İşgal altındaki topraklarda süregelen savaş, Kuzey Amerika'da, özellikle üniversite kampüslerinde ve kamusal alanlarda protestolara neden olurken ABD ve Kanada'da yaşayan Yahudiler, Siyonizm ile anti-Siyonizm arasında ikilemde kaldı.
YDH - ABD'de Filisin'e destek için düzenlenen kampüs protestolarının ardından dikkatler, Siyoniszm karşıtlığı dalgasının kök saldığı üniversitelere çevrildi.
Ruderman Aile Vakfı'nın başkanı Shira Ruderman, Israel Hayom gazetesine verdiği demeçte konuya ilişkin görüşlerini paylaştı.
Kızı New York'taki Columbia Üniversitesi'nde, oğlu ise Boston'daki Northeastern Üniversitesi'nde okurken, kampüs iklimi hem kişisel hem de daha geniş bir endişe kaynağı haline geldi.
Ruderman, “İnandığımız tüm ideolojik ve değer sistemi çöküyormuş gibi geliyor," ifadesini kullandı.
Amerika'da Yahudi olmanın bir mesele olmadığı, her şeyin çözüldüğünü zannettiklerini kayeden Ruderman, "Kendimizi tamamen entegre olmuş küresel vatandaşlar olarak görüyorduk. Sonra aniden, sanki biri ayna tuttu ve bizi acı bir gerçekle yüzleşmeye zorladı. Temel soru şu oldu: İsrail'in var olma hakkı var mı? Dürüst olacağım, kızımın şu anda Columbia'da olması konusunda tedirginim. Bu sadece fiziksel güvenlikle ilgili değil; orada gerçekleşen entelektüel saldırı, potansiyel beyin yıkama konusunda da endişeliyim," dedi.
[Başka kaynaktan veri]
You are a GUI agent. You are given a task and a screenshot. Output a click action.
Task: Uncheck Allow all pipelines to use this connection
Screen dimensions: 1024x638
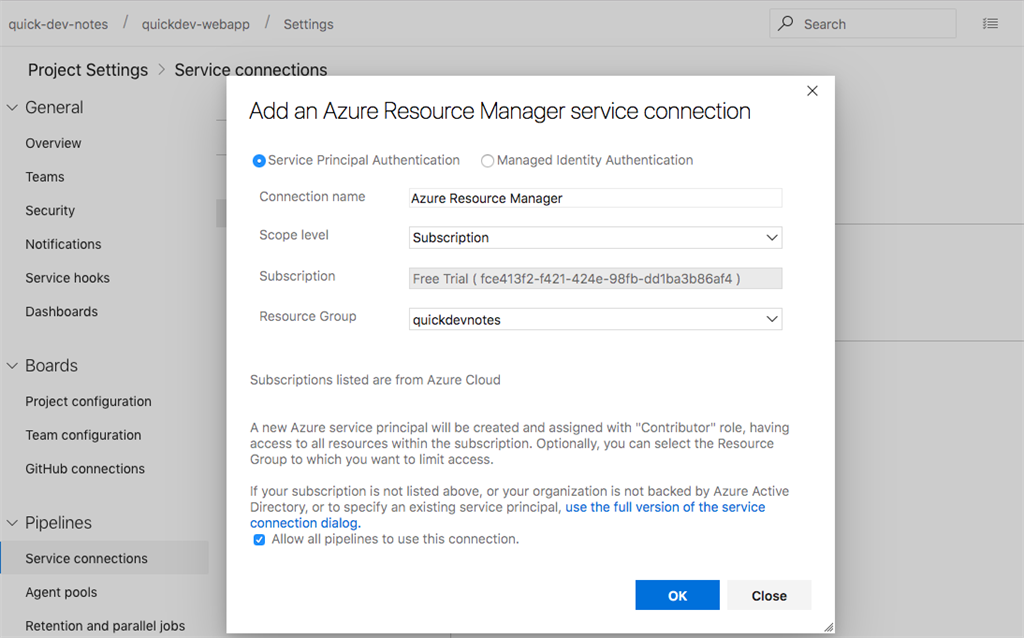pyautogui.click(x=259, y=539)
Ruderman, uzun zamandır dini özgürlüklerin ve ifade özgürlüğünün kalesi olarak anılan ABD'de bile Yahudilerin artık kimliklerini gizleyip gizlememe konusunda zorlandıklarına dikkat çekti:
"Bazı bölgelerde gerçek bir korku var. Geçtiğimiz günlerde genç bir kadının Davut Yıldızı kolyesi metroda koparıldı. Kampüslerde öğrenciler birbirlerine eşlik etmek üzere 'koruma ekipleri' oluşturdular. Bu gerçeküstü; işte 2024 Amerika'sındayız ve Yahudi öğrencilerin korumalara ihtiyacı var. Diğerleri evlerinden çıkarken bile kendilerini güvende hissetmiyor."